● **Verilen Metin**
+++

Başarılı Bir Climax Örneği, The Wife

 


Tek bir sahne, bir filme sınıf atlatabilir mi sizce?

Bugün bu soruya cevap niteliğinde, The Wife filminin doruk noktasını örnek veriyor olacağım. İzlemekten asla bıkmadığım bir sahne. Senaristler için ders niteliğinde olduğunu düşünüyorum. Düşük ritme sahip olan bir filmin doruk noktasına bu tarz bir sahne koyduğunuzda, neler başarabilirsiniz açıkça görüyorsunuz bu filmde.

Öncelikle filmden biraz bahsedelim. Oldukça düşük ve stabil bir ritme sahip diyebiliriz film için, az önce de belirttiğim gibi. Bu açıdan göz açıp kapayıncaya kadar sabrı tükenip, dikkati dağılan günümüz seyircisinin sınırlarını biraz zorlayabilir izlerken😊 Ama insan ilişkilerinin ne denli zor ve karmaşık olabileceğini anlamak açısından filmi başından sonuna kadar sabırla izlemelisiniz diye düşünüyorum.

Filmin konusu; kocası için her şeyi yapmış olan bir kadın, kocasının kendi yazdığı hikayeyle Nobel almasıyla, yaptıklarını ve yapamadıklarını sorgulamaya başlıyor. Ve ödül töreni için gittikleri yerde kocası tavırlarıyla, evlilikleri boyunca yaptıklarının üstüne tüy dikince, kadın da hayatına olduğu şekliyle devam edemeyeceğine karar veriyor. 

İşte kadının içinde ne var ne yok ortaya dökmek suretiyle bu kararını açıkladığı yer de, filmin doruk noktası ve aynı zamanda en can alıcı sahnesi.

Şimdi sahneyi buraya koyacağım ama filmin tamamını izlemediyseniz, vermek istediği duyguyu tam alamayacaksınız bunu önceden belirtmiş olayım.

https://www.youtube.com/watch?v=KAEoglIjoy4

https://www.youtube.com/watch?v=tP0PzoPzv7s

Başlamadan; Joan kadın, Joe adam 😊 

Sahnenin girişinde Joe karısıyla ilgili yolunda gitmeyen bir şeyler olduğunun farkına varıp, Joan’ı yaptıklarının (karısının yazdığı hikayeleri kendisi yazmış gibi davranmalarının) yanlış olmadığına ikna etmeye çalışıyor. Fakat atladığı ya da görmezden geldiği detay şu; karısının hissettiği insanları kandırmış olmaktan dolayı duyduğu vicdan azabı değil, bütün emeğini sahiplenen kocasına duyduğu öfkeden kaynaklanan pişmanlık. Sahnenin bütününe bu duygu hakim Joan için. Joe ise daha ziyade evlilikleri boyunca yaptığı gibi hem içinde ne var ne yoksa söyleyip rahatlamanın hem de karısını manipüle edip onu, yaşadıklarının sorumlusunun o olduğuna ikna etmenin peşinde.

+++

● **Yapılacaklar**
1. The Wife filmiyle ilgili yazıya göre kadının kocası, kadının yazdığı hikâyeyle hangi ödülü almaktadır?
2. The Wife filmiyle ilgili yazıyı kaldığı yerden devam ettiriniz.
Bundan sonraki satırların The Wife filmiyle ilgili yazıyla hiçbir bağlantısı yoktur.

● **Sağlanan Bilgiler**
+++

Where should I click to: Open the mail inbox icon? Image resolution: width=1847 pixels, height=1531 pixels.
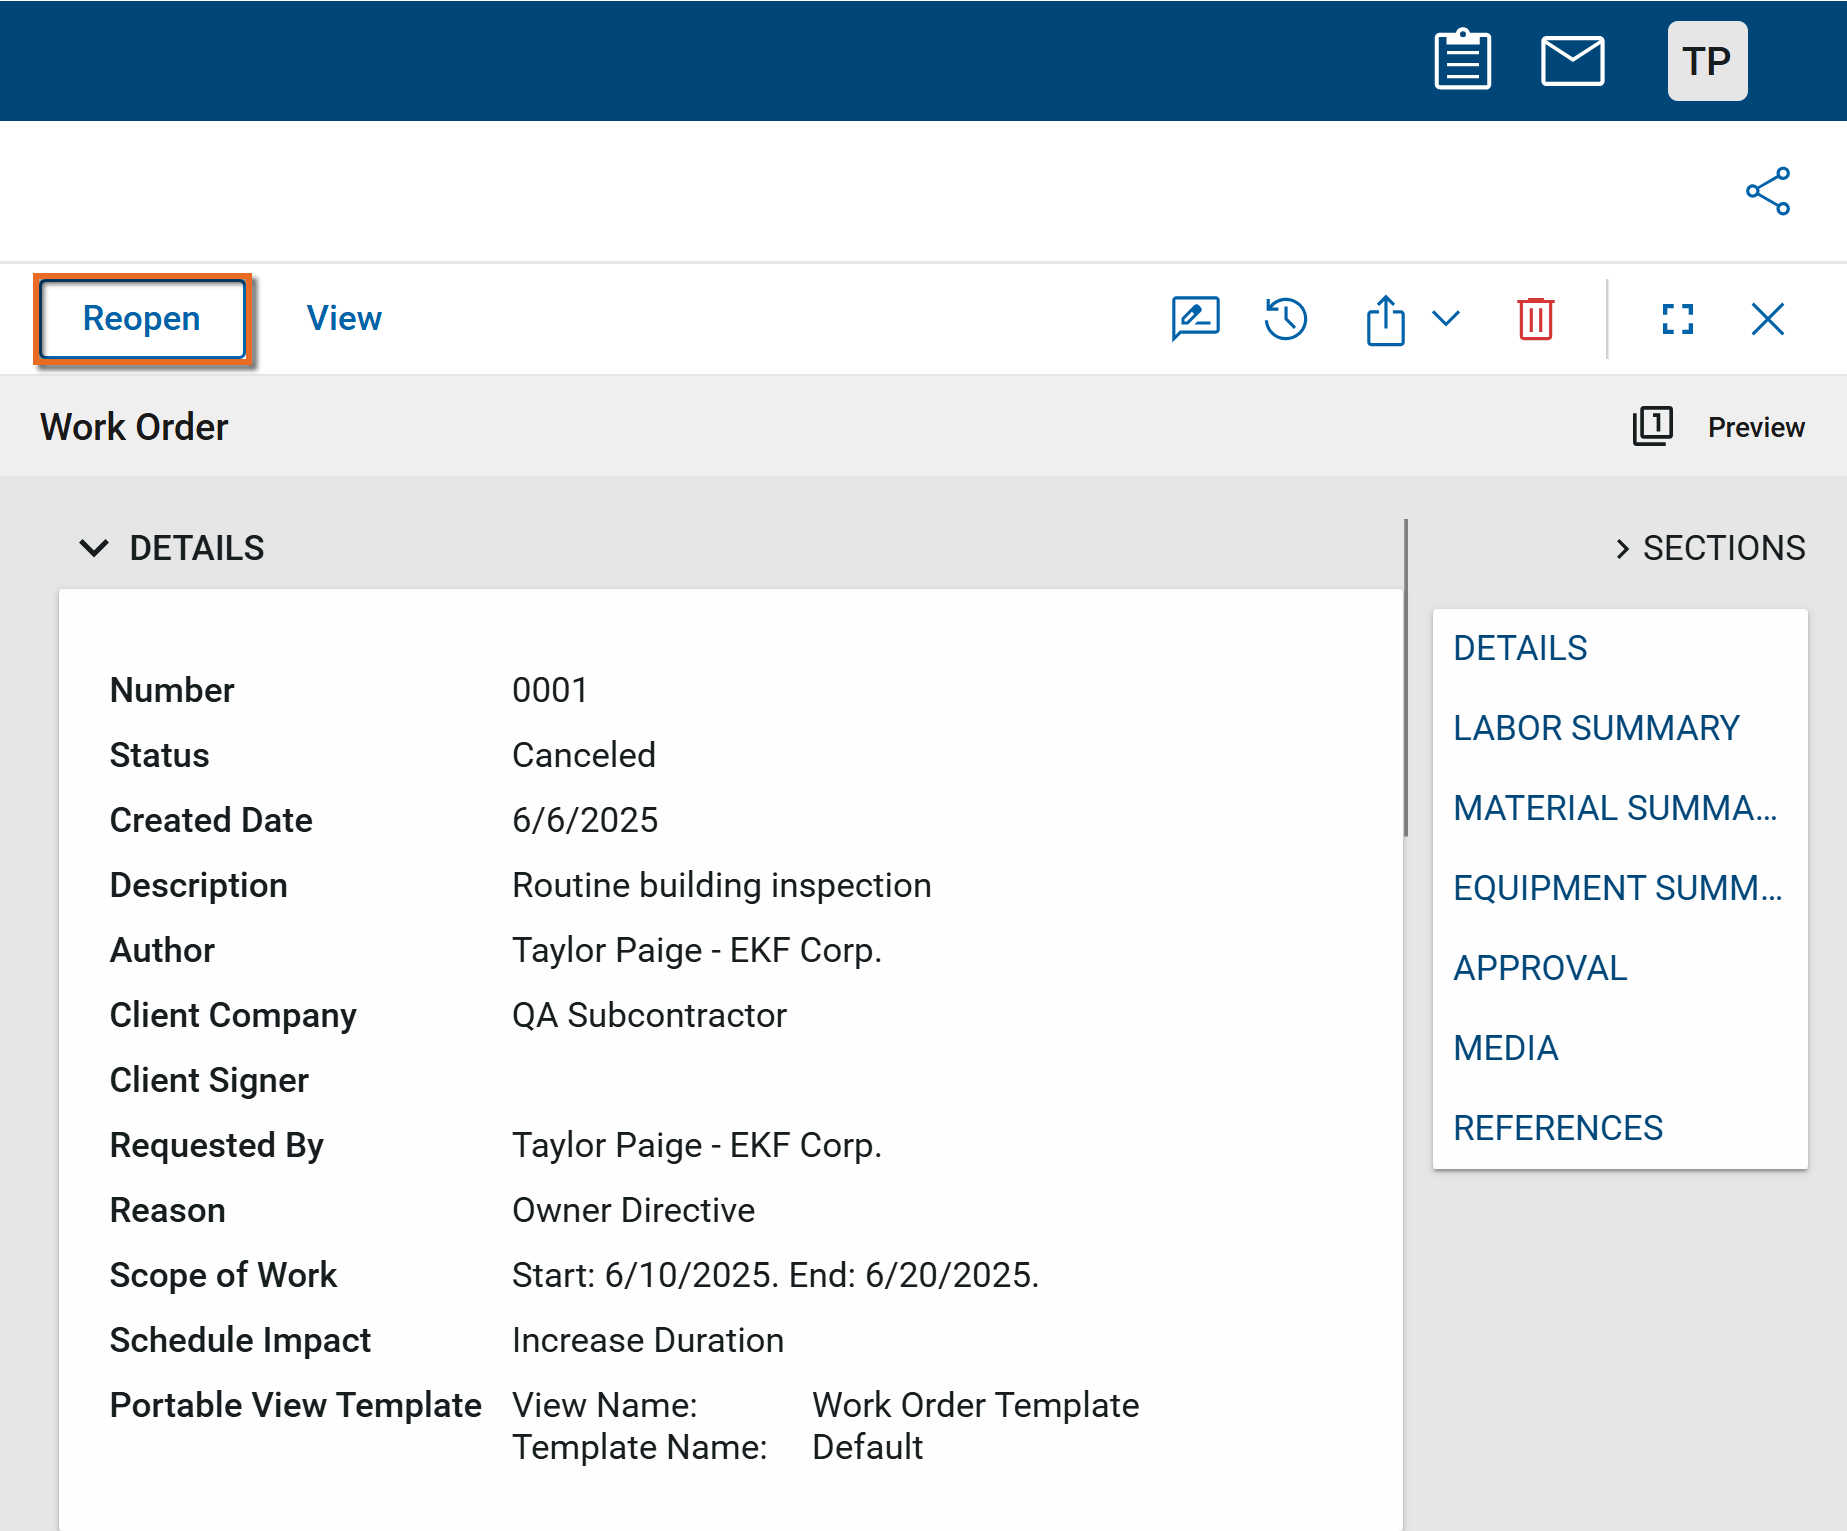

+++

● **Alıştırma Yanıtları**
1. Nobel ödülünü almaktadır.

2.
Daha diyaloğun başında kendilerini tanımlayış şekillerinden bile düşüncelerinin iki ayrı noktada olduğunu anlıyorsunuz. Joe karısına biz ortağız anlamında ‘We’re writing partners’ diyor, Joan ise ‘Sen sadece düzenleme yaptın, bütün yaptığın buydu!’ deyip konuşmaya devam ediyor. Daha sonra karşılıklı yıllar içerisinde ne tür fedakarlık yaptıklarını sıralamaya başlıyorlar. Fakat ilginç olan her ikisinin de aslında dışarıya gösterdiklerinin tam tersini yaşıyor olmaları.

Ve Joe karısına yetenekli olanın kendisi olmadığının farkında olduğunu söyleyip, sanki pişmanmış gibi davranmayı başlıyor ve cümlesini yaptıkları şeylerden usandığı zamanlarda bile, yine de evliliklerini bitirip gitmediğini söyleyerek bitiriyor. Joan bu noktada aldatma durumlarını ortaya serip, ‘Her seferinde, sana bütün bunları yaptıranın benim yeteneğim olduğuna bir şekilde beni inandırdın’ diyor.

Buraya kadar gördüğünüz, çiftin evliliğinin açıklaması, adam için alışkanlık ve sahip olduklarından vazgeçememe, kadın ise kocaman bir pişmanlık. Joan bir noktadan sonra kendi hayatında yaşadığı her şeyi nasıl hikâyeye çevirebileceğini düşündüğünü anlatmaya başlıyor.

Sahne boyunca kadının yazarlıkla ilgili söylediği şeylerin gerçek hayatta yaşadıklarınızla ne kadar benzediğini fark ediyorsunuz. Bir yazarsanız elbette😊 Yukarıda bahsettiğim şey de onlardan biri. Hikâye anlatıcısı olmaya karar verdiğiniz anda tuhaf bir şekilde kendi hayatınızda dahil gördüğünüz her şey birer hikâye unsuruna dönüşüyor. Ve çoğu zaman yaşadıklarınızı, gözlemlediklerinizi öylesine arkanızda bırakmak yerine, bunu en faydalı şekilde nasıl kullanırım diye düşünmeye başlıyorsunuz. Acaba bu gördüğüm, duyduğum bana ilham verebilecek kadar büyük bir şey mi? Şu yaşadığımın benzerini falanca hikayemdeki karakter yaşasaydı ne tepki verirdi…

Sahnenin ilerleyen dakikalarında her ikisi de yazılmış olan eserlerin kendinden izler taşıdığını iddia ediyor ve sonrasında adam kadına ben olmasaydım sen bir hiçtin minvalinde şeyler söylüyor. Ve en eski defterler bile açılıp konu adamın eski karısına geliyor. (Ah be amcam konuyu oraya getirmeseydin iyiydi)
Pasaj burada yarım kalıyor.